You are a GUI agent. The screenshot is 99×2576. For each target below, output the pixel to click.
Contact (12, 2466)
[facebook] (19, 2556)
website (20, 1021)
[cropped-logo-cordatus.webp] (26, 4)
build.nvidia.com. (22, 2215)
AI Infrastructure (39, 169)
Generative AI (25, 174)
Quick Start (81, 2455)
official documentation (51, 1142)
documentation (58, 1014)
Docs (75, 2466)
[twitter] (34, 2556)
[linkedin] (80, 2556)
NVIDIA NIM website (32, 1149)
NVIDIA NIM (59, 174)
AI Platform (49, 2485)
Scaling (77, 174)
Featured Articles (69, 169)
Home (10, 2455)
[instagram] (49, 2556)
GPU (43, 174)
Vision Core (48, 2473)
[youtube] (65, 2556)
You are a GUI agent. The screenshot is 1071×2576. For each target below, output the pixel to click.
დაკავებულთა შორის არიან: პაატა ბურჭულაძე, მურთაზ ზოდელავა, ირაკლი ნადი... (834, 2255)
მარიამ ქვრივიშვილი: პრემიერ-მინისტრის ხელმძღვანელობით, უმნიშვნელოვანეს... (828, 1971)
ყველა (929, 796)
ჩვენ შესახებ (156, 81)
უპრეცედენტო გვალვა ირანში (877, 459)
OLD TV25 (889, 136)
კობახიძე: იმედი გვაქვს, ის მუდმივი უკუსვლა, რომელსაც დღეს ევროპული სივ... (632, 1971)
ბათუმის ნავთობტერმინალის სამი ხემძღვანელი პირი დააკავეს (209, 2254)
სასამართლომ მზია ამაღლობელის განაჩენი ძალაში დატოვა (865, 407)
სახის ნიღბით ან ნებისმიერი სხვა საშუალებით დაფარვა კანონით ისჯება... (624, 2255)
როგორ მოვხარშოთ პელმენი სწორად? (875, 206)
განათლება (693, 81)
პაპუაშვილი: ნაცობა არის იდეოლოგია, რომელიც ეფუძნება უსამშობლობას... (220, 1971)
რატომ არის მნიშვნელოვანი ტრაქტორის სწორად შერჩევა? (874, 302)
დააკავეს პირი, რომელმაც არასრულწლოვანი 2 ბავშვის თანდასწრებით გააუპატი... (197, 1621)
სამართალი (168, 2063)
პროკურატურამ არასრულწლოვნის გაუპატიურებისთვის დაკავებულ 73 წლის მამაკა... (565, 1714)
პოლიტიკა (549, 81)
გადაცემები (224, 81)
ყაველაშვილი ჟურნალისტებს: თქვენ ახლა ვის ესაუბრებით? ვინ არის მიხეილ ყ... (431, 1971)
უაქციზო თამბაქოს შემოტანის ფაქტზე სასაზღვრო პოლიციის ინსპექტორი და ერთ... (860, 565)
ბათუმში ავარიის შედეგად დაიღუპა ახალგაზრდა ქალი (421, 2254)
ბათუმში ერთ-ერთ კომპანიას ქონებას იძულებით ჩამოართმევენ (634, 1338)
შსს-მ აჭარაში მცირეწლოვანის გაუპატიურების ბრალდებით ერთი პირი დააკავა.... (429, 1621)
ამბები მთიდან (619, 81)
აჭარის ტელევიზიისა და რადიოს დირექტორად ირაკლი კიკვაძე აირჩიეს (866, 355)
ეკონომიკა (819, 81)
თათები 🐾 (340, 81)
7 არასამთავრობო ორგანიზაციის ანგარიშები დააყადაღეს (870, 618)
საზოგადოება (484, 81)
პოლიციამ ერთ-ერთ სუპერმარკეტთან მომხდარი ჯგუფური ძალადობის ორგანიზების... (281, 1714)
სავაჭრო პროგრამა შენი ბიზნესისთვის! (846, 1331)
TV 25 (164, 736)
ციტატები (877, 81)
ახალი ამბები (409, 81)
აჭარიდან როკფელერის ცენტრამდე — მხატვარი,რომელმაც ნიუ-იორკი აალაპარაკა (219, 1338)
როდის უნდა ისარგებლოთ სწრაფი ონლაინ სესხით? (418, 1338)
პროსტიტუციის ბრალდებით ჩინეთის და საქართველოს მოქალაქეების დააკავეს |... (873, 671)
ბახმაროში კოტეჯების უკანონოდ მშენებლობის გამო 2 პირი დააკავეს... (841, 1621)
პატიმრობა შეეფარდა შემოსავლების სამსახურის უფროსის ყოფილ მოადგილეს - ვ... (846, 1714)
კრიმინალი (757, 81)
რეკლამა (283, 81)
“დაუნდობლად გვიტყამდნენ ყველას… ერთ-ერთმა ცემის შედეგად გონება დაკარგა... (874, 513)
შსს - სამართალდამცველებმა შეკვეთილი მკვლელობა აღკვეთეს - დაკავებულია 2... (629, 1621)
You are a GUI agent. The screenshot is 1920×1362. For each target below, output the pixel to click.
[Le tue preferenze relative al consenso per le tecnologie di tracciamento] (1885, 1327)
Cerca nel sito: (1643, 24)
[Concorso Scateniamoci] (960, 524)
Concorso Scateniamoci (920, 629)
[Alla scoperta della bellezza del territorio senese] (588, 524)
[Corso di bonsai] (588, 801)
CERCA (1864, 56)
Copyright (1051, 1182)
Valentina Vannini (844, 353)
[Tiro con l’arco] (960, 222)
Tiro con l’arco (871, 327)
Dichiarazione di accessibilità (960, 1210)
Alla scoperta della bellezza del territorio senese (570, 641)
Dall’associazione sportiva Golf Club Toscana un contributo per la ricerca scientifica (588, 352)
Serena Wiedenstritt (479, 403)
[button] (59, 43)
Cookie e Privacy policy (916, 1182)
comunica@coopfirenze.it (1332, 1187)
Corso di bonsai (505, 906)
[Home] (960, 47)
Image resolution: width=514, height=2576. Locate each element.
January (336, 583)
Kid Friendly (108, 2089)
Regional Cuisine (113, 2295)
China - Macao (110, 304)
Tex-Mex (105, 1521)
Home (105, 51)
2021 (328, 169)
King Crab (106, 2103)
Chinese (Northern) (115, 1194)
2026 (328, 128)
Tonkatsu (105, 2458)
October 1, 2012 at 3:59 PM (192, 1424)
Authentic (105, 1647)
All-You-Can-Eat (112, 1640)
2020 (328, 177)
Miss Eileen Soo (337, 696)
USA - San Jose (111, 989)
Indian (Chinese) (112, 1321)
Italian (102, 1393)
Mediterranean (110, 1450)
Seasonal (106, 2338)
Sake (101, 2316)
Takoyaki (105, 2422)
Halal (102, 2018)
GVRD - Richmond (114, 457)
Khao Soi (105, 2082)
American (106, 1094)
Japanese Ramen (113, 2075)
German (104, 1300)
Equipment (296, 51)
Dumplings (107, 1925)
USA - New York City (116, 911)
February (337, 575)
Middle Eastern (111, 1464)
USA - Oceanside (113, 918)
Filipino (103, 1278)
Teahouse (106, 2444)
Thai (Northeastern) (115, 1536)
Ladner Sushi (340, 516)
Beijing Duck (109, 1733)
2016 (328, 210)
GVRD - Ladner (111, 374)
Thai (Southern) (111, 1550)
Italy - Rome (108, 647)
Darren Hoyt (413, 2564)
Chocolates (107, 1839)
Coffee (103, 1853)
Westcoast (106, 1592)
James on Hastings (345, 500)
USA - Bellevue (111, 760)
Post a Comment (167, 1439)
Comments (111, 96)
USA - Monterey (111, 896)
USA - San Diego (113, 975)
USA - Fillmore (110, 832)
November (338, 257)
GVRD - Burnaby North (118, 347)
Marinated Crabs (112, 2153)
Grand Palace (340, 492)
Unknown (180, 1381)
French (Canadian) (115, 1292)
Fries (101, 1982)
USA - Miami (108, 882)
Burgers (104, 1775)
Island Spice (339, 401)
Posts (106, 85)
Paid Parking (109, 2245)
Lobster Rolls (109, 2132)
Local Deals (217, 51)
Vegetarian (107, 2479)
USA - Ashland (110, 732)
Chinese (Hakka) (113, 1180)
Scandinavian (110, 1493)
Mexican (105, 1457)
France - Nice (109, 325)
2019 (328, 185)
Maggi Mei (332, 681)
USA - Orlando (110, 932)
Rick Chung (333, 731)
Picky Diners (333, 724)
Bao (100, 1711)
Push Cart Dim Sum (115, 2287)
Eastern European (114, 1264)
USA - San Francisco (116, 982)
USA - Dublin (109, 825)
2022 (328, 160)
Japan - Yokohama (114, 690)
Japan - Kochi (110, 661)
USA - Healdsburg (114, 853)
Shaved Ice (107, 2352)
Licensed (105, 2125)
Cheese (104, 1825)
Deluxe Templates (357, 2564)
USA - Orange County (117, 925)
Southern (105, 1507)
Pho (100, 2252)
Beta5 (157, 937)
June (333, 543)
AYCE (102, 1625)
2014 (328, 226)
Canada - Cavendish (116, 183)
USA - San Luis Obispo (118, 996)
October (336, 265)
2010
◆ ◆ ◆
### REQUIREMENT
Among the lines above, repeat exactly those from the line with "AI Platform (49, 2485)" to the line with "უპრეცედენტო გვალვა ირანში (877, 459)", counting both ends.

### RESULT
AI Platform (49, 2485)
Scaling (77, 174)
Featured Articles (69, 169)
Home (10, 2455)
[instagram] (49, 2556)
GPU (43, 174)
Vision Core (48, 2473)
[youtube] (65, 2556)
You are a GUI agent. The screenshot is 1071×2576. For each target below, output the pixel to click.
დაკავებულთა შორის არიან: პაატა ბურჭულაძე, მურთაზ ზოდელავა, ირაკლი ნადი... (834, 2255)
მარიამ ქვრივიშვილი: პრემიერ-მინისტრის ხელმძღვანელობით, უმნიშვნელოვანეს... (828, 1971)
ყველა (929, 796)
ჩვენ შესახებ (156, 81)
უპრეცედენტო გვალვა ირანში (877, 459)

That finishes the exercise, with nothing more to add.